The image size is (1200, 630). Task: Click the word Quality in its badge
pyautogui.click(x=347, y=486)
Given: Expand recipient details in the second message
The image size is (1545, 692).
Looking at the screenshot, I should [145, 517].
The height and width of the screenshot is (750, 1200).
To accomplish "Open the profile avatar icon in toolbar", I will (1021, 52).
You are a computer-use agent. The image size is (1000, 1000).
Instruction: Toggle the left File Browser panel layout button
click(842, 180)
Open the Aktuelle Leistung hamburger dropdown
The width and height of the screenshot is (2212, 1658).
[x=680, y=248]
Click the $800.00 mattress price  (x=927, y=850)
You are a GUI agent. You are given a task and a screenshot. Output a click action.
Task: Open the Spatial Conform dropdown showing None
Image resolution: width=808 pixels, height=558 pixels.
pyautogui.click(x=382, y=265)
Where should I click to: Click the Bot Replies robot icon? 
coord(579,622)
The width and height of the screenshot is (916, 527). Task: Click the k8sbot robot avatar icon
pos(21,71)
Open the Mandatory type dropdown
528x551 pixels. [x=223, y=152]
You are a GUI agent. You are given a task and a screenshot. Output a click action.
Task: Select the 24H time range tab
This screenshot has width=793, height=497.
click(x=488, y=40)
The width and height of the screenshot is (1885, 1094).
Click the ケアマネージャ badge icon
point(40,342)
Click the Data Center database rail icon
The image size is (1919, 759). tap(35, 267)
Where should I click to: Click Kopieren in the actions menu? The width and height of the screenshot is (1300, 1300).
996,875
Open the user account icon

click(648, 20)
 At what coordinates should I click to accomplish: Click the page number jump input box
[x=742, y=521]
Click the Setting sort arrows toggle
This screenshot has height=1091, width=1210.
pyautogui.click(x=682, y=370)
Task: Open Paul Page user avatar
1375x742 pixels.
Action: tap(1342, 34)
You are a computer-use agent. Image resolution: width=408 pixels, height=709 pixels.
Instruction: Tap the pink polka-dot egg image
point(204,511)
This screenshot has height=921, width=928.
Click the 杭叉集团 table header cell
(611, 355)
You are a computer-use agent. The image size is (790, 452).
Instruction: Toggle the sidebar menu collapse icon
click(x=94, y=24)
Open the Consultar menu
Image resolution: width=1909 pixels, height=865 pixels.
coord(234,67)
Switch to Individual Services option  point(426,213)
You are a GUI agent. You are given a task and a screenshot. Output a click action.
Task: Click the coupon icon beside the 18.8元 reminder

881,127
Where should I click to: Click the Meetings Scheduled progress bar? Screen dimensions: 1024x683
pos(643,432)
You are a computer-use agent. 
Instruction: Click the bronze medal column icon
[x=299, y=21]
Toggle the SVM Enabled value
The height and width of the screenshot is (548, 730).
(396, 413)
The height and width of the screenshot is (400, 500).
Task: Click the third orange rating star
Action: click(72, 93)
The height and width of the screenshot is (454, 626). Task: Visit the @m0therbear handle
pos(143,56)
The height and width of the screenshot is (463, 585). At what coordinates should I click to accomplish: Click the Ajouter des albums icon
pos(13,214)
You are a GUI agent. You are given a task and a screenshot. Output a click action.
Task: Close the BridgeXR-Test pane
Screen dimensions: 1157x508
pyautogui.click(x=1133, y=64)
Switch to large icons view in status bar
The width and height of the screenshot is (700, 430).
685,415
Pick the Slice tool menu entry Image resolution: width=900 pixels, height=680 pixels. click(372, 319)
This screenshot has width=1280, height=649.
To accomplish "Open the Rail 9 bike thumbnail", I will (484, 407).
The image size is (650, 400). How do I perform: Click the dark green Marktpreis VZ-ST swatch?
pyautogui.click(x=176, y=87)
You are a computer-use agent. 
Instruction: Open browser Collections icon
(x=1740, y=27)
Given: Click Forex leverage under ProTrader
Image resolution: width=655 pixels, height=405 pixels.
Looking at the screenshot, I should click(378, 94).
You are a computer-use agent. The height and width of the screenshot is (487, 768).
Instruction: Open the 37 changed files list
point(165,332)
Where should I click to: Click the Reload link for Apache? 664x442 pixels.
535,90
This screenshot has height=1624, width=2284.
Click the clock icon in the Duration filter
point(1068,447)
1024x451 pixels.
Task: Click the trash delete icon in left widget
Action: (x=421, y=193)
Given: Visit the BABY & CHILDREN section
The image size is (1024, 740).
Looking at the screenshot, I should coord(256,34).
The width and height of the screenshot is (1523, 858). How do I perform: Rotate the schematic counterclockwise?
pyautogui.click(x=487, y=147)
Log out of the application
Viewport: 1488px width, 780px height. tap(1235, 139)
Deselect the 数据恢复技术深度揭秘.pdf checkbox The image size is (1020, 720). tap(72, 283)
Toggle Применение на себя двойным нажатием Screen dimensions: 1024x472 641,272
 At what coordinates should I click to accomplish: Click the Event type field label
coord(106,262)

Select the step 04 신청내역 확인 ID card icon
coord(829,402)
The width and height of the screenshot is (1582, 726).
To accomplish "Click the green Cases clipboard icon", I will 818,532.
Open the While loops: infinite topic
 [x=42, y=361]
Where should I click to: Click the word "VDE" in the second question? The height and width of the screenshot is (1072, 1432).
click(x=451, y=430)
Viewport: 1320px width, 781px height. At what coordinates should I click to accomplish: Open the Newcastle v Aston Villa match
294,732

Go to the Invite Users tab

### Exercise instructions
Reproduce all of the lines above verbatim, leaving nothing out.

### Written response
The image size is (1200, 630). Task: Click the word Quality in its badge
pyautogui.click(x=347, y=486)
Given: Expand recipient details in the second message
The image size is (1545, 692).
Looking at the screenshot, I should [145, 517].
The height and width of the screenshot is (750, 1200).
To accomplish "Open the profile avatar icon in toolbar", I will (1021, 52).
You are a computer-use agent. The image size is (1000, 1000).
Instruction: Toggle the left File Browser panel layout button
click(842, 180)
Open the Aktuelle Leistung hamburger dropdown
The width and height of the screenshot is (2212, 1658).
[x=680, y=248]
Click the $800.00 mattress price  (x=927, y=850)
You are a GUI agent. You are given a task and a screenshot. Output a click action.
Task: Open the Spatial Conform dropdown showing None
Image resolution: width=808 pixels, height=558 pixels.
pyautogui.click(x=382, y=265)
Where should I click to: Click the Bot Replies robot icon? 
coord(579,622)
The width and height of the screenshot is (916, 527). Task: Click the k8sbot robot avatar icon
pos(21,71)
Open the Mandatory type dropdown
528x551 pixels. [x=223, y=152]
You are a GUI agent. You are given a task and a screenshot. Output a click action.
Task: Select the 24H time range tab
This screenshot has width=793, height=497.
click(x=488, y=40)
The width and height of the screenshot is (1885, 1094).
Click the ケアマネージャ badge icon
point(40,342)
Click the Data Center database rail icon
The image size is (1919, 759). tap(35, 267)
Where should I click to: Click Kopieren in the actions menu? The width and height of the screenshot is (1300, 1300).
996,875
Open the user account icon

click(648, 20)
 At what coordinates should I click to accomplish: Click the page number jump input box
[x=742, y=521]
Click the Setting sort arrows toggle
This screenshot has height=1091, width=1210.
pyautogui.click(x=682, y=370)
Task: Open Paul Page user avatar
1375x742 pixels.
Action: tap(1342, 34)
You are a computer-use agent. Image resolution: width=408 pixels, height=709 pixels.
Instruction: Tap the pink polka-dot egg image
point(204,511)
This screenshot has height=921, width=928.
Click the 杭叉集团 table header cell
(611, 355)
You are a computer-use agent. The image size is (790, 452).
Instruction: Toggle the sidebar menu collapse icon
click(x=94, y=24)
Open the Consultar menu
Image resolution: width=1909 pixels, height=865 pixels.
coord(234,67)
Switch to Individual Services option  point(426,213)
You are a GUI agent. You are given a task and a screenshot. Output a click action.
Task: Click the coupon icon beside the 18.8元 reminder

881,127
Where should I click to: Click the Meetings Scheduled progress bar? Screen dimensions: 1024x683
pos(643,432)
You are a computer-use agent. 
Instruction: Click the bronze medal column icon
[x=299, y=21]
Toggle the SVM Enabled value
The height and width of the screenshot is (548, 730).
(396, 413)
The height and width of the screenshot is (400, 500).
Task: Click the third orange rating star
Action: click(72, 93)
The height and width of the screenshot is (454, 626). Task: Visit the @m0therbear handle
pos(143,56)
The height and width of the screenshot is (463, 585). At what coordinates should I click to accomplish: Click the Ajouter des albums icon
pos(13,214)
You are a GUI agent. You are given a task and a screenshot. Output a click action.
Task: Close the BridgeXR-Test pane
Screen dimensions: 1157x508
pyautogui.click(x=1133, y=64)
Switch to large icons view in status bar
The width and height of the screenshot is (700, 430).
685,415
Pick the Slice tool menu entry Image resolution: width=900 pixels, height=680 pixels. click(372, 319)
This screenshot has width=1280, height=649.
To accomplish "Open the Rail 9 bike thumbnail", I will (484, 407).
The image size is (650, 400). How do I perform: Click the dark green Marktpreis VZ-ST swatch?
pyautogui.click(x=176, y=87)
You are a computer-use agent. 
Instruction: Open browser Collections icon
(x=1740, y=27)
Given: Click Forex leverage under ProTrader
Image resolution: width=655 pixels, height=405 pixels.
Looking at the screenshot, I should click(378, 94).
You are a computer-use agent. The height and width of the screenshot is (487, 768).
Instruction: Open the 37 changed files list
point(165,332)
Where should I click to: Click the Reload link for Apache? 664x442 pixels.
535,90
This screenshot has height=1624, width=2284.
Click the clock icon in the Duration filter
point(1068,447)
1024x451 pixels.
Task: Click the trash delete icon in left widget
Action: (x=421, y=193)
Given: Visit the BABY & CHILDREN section
The image size is (1024, 740).
Looking at the screenshot, I should coord(256,34).
The width and height of the screenshot is (1523, 858). How do I perform: Rotate the schematic counterclockwise?
pyautogui.click(x=487, y=147)
Log out of the application
Viewport: 1488px width, 780px height. tap(1235, 139)
Deselect the 数据恢复技术深度揭秘.pdf checkbox The image size is (1020, 720). tap(72, 283)
Toggle Применение на себя двойным нажатием Screen dimensions: 1024x472 641,272
 At what coordinates should I click to accomplish: Click the Event type field label
coord(106,262)

Select the step 04 신청내역 확인 ID card icon
coord(829,402)
The width and height of the screenshot is (1582, 726).
To accomplish "Click the green Cases clipboard icon", I will 818,532.
Open the While loops: infinite topic
 [x=42, y=361]
Where should I click to: Click the word "VDE" in the second question? The height and width of the screenshot is (1072, 1432).
click(x=451, y=430)
Viewport: 1320px width, 781px height. At what coordinates should I click to accomplish: Open the Newcastle v Aston Villa match
294,732

Go to the Invite Users tab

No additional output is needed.